Around 30 developing countries are considering the development of nuclear power programmes, International Atomic Energy Agency (IAEA) chief Yukiya Amano said Monday.
Several of the countries are in Northern African and the Middle East, such as Morocco, Egypt, Jordan and Saudi Arabia.
If all countries studying this energy option follow through with their plan, the size of the nuclear power club would double to 60 nations.
"Nuclear power can make a significant contribution to reducing greenhouse gas emissions and improving energy security, while delivering energy in the large and growing quantities needed for development," Amano said at the opening of the annual meeting of IAEA member states in Vienna.
However, many potential newcomers are still lacking the necessary regulations, authorities and skilled manpower to operate nuclear power plants, the IAEA chief said in a written report to the conference.
Despite the considerable number of interested governments, the IAEA reported that nuclear energy will expand more slowly than previously forecast.

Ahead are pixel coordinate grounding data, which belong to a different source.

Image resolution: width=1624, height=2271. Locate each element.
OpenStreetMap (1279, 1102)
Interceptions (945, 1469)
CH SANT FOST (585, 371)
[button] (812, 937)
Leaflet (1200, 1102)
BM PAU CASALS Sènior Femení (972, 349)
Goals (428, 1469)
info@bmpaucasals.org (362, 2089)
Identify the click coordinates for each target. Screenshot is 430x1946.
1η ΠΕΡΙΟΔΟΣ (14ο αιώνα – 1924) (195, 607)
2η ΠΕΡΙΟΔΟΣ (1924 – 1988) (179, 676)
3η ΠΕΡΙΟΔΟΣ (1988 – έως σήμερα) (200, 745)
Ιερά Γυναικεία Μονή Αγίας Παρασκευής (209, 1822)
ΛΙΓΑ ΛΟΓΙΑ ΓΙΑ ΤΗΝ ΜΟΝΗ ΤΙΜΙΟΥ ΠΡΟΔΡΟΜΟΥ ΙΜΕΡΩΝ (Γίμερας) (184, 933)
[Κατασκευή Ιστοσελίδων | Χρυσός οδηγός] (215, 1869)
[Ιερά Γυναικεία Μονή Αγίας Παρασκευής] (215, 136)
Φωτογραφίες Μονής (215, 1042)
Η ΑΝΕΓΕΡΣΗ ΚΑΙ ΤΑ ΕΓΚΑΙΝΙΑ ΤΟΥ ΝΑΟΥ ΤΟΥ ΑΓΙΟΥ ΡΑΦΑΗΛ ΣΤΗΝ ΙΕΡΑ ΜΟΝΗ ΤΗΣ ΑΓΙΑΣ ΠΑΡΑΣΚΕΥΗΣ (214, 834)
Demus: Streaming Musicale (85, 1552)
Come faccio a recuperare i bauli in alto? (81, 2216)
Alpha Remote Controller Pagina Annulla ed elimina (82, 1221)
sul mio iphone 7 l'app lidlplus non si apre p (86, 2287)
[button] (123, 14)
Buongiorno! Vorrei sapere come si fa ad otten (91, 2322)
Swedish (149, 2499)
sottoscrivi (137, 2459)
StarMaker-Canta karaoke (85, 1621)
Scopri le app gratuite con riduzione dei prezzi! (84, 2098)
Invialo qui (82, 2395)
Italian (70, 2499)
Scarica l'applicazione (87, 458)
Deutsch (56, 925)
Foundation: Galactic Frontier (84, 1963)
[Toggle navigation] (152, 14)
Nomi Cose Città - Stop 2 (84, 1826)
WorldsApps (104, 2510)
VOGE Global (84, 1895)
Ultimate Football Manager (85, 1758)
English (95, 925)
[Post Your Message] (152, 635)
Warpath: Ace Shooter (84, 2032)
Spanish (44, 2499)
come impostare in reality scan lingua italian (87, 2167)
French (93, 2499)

Nuclear power capacity is expected to grow by 1.9 per cent by 2030 under the IAEA's conservative estimate, down from the 2.4-per-cent forecast from last year.
The IAEA's high-growth scenario is estimated at 56 per cent for that period, down from last year's 68 per cent. This scenario is based on the assumptions that more countries opt for nuclear energy to curb greenhouse gases, and that Asia's power demand will keep growing at current rates.
However low prices for gas and renewable energy, a slow global economy and higher safety standards after the Fukushima disaster have been dampening growth, IAEA said.